Work required — Please repeat every entry that follows, keeping each one exactly the same.
Data for the task START
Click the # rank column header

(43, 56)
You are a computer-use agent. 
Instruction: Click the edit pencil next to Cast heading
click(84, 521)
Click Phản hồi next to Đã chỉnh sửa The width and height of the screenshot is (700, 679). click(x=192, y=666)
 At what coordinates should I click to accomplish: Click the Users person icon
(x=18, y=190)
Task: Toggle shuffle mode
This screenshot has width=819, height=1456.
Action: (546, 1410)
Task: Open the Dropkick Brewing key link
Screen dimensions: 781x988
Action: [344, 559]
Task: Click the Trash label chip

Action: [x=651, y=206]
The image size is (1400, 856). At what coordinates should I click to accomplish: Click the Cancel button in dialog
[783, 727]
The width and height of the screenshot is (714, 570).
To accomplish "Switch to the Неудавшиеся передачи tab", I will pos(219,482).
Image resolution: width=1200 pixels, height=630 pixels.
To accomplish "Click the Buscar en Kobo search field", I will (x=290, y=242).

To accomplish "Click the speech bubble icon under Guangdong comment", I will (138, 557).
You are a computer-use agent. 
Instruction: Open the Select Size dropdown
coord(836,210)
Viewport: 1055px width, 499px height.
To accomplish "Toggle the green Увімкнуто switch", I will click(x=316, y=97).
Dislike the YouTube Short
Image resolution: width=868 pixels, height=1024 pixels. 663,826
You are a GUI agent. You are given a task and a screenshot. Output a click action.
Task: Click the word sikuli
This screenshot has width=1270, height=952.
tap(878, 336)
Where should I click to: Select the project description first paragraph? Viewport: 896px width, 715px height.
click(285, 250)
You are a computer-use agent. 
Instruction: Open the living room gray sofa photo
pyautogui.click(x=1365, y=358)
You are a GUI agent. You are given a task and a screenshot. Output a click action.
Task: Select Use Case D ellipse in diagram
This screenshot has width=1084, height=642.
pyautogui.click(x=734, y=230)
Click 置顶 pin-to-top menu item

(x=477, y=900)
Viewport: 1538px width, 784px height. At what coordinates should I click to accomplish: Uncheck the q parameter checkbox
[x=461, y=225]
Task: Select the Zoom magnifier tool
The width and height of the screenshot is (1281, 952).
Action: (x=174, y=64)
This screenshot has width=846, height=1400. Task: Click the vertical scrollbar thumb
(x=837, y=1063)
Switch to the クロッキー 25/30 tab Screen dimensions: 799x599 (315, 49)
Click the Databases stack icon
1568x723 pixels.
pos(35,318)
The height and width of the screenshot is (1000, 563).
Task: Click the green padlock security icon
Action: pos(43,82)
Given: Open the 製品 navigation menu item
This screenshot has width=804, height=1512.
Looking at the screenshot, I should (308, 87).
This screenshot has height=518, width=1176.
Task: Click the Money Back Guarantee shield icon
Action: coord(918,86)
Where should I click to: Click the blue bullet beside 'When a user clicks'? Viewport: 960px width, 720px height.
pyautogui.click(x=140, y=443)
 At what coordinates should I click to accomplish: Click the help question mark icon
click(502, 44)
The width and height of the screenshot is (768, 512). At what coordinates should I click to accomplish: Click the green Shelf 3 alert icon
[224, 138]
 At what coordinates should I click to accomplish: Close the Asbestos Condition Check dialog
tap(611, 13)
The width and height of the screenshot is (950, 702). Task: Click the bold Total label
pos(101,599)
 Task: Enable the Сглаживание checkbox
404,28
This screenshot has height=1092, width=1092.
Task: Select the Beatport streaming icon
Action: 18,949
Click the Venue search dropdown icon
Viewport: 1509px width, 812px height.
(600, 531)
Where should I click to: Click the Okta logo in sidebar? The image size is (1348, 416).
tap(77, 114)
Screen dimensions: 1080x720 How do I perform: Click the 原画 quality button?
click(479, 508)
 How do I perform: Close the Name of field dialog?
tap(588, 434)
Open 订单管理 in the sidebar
Data for the task END
Task output —
Click the # rank column header

(43, 56)
You are a computer-use agent. 
Instruction: Click the edit pencil next to Cast heading
click(84, 521)
Click Phản hồi next to Đã chỉnh sửa The width and height of the screenshot is (700, 679). click(x=192, y=666)
 At what coordinates should I click to accomplish: Click the Users person icon
(x=18, y=190)
Task: Toggle shuffle mode
This screenshot has width=819, height=1456.
Action: (546, 1410)
Task: Open the Dropkick Brewing key link
Screen dimensions: 781x988
Action: [344, 559]
Task: Click the Trash label chip

Action: [x=651, y=206]
The image size is (1400, 856). At what coordinates should I click to accomplish: Click the Cancel button in dialog
[783, 727]
The width and height of the screenshot is (714, 570).
To accomplish "Switch to the Неудавшиеся передачи tab", I will pos(219,482).
Image resolution: width=1200 pixels, height=630 pixels.
To accomplish "Click the Buscar en Kobo search field", I will (x=290, y=242).

To accomplish "Click the speech bubble icon under Guangdong comment", I will (138, 557).
You are a computer-use agent. 
Instruction: Open the Select Size dropdown
coord(836,210)
Viewport: 1055px width, 499px height.
To accomplish "Toggle the green Увімкнуто switch", I will click(x=316, y=97).
Dislike the YouTube Short
Image resolution: width=868 pixels, height=1024 pixels. 663,826
You are a GUI agent. You are given a task and a screenshot. Output a click action.
Task: Click the word sikuli
This screenshot has width=1270, height=952.
tap(878, 336)
Where should I click to: Select the project description first paragraph? Viewport: 896px width, 715px height.
click(285, 250)
You are a computer-use agent. 
Instruction: Open the living room gray sofa photo
pyautogui.click(x=1365, y=358)
You are a GUI agent. You are given a task and a screenshot. Output a click action.
Task: Select Use Case D ellipse in diagram
This screenshot has width=1084, height=642.
pyautogui.click(x=734, y=230)
Click 置顶 pin-to-top menu item

(x=477, y=900)
Viewport: 1538px width, 784px height. At what coordinates should I click to accomplish: Uncheck the q parameter checkbox
[x=461, y=225]
Task: Select the Zoom magnifier tool
The width and height of the screenshot is (1281, 952).
Action: (x=174, y=64)
This screenshot has width=846, height=1400. Task: Click the vertical scrollbar thumb
(x=837, y=1063)
Switch to the クロッキー 25/30 tab Screen dimensions: 799x599 (315, 49)
Click the Databases stack icon
1568x723 pixels.
pos(35,318)
The height and width of the screenshot is (1000, 563).
Task: Click the green padlock security icon
Action: pos(43,82)
Given: Open the 製品 navigation menu item
This screenshot has width=804, height=1512.
Looking at the screenshot, I should (308, 87).
This screenshot has height=518, width=1176.
Task: Click the Money Back Guarantee shield icon
Action: coord(918,86)
Where should I click to: Click the blue bullet beside 'When a user clicks'? Viewport: 960px width, 720px height.
pyautogui.click(x=140, y=443)
 At what coordinates should I click to accomplish: Click the help question mark icon
click(502, 44)
The width and height of the screenshot is (768, 512). At what coordinates should I click to accomplish: Click the green Shelf 3 alert icon
[224, 138]
 At what coordinates should I click to accomplish: Close the Asbestos Condition Check dialog
tap(611, 13)
The width and height of the screenshot is (950, 702). Task: Click the bold Total label
pos(101,599)
 Task: Enable the Сглаживание checkbox
404,28
This screenshot has height=1092, width=1092.
Task: Select the Beatport streaming icon
Action: 18,949
Click the Venue search dropdown icon
Viewport: 1509px width, 812px height.
(600, 531)
Where should I click to: Click the Okta logo in sidebar? The image size is (1348, 416).
tap(77, 114)
Screen dimensions: 1080x720 How do I perform: Click the 原画 quality button?
click(479, 508)
 How do I perform: Close the Name of field dialog?
tap(588, 434)
Open 订单管理 in the sidebar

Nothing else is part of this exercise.